What you have to do. Work out how many lines of the data below hold the string "Viewport". Answer with that number alone.

Collected data entries.
== == ==

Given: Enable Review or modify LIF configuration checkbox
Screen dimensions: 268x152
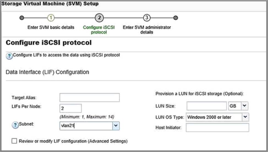Looking at the screenshot, I should [x=14, y=141].
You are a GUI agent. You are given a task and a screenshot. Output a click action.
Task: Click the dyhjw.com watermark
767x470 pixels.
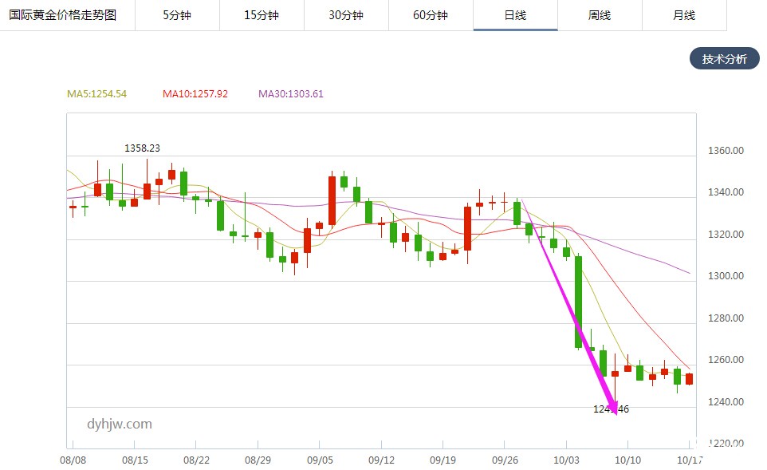click(120, 425)
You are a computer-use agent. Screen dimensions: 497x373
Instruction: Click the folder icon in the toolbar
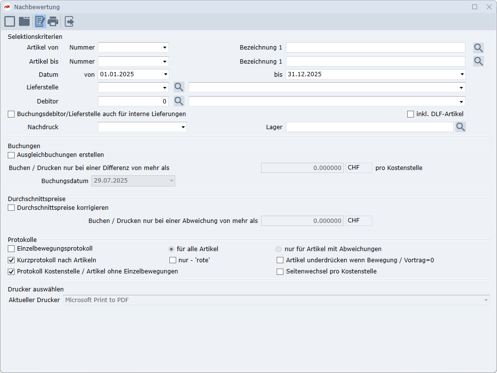[24, 21]
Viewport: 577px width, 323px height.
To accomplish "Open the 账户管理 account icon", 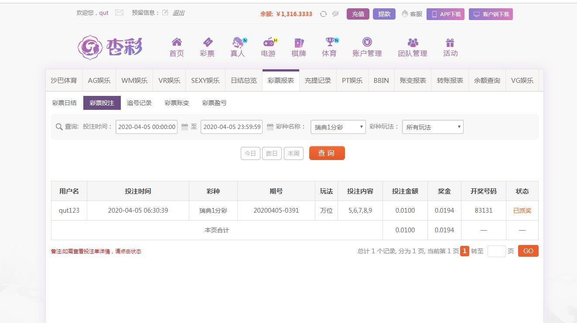I will [x=367, y=42].
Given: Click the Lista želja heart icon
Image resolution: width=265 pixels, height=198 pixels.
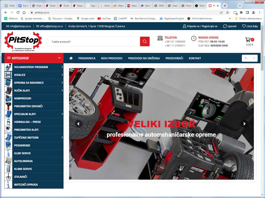Looking at the screenshot, I should (244, 26).
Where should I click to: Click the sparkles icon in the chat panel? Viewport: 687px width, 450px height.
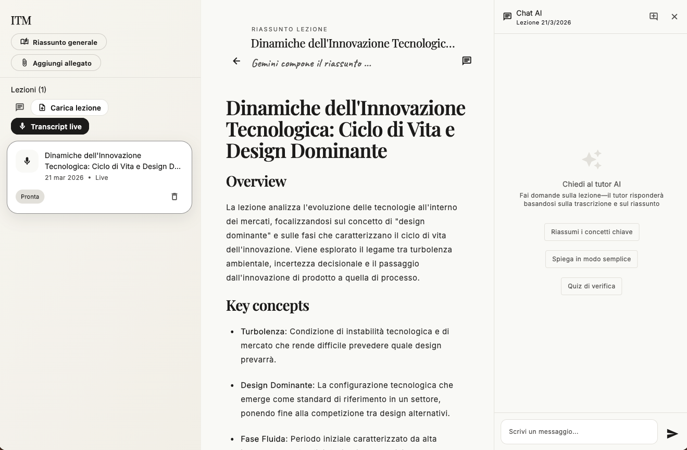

== == ==

Exercise solution. 2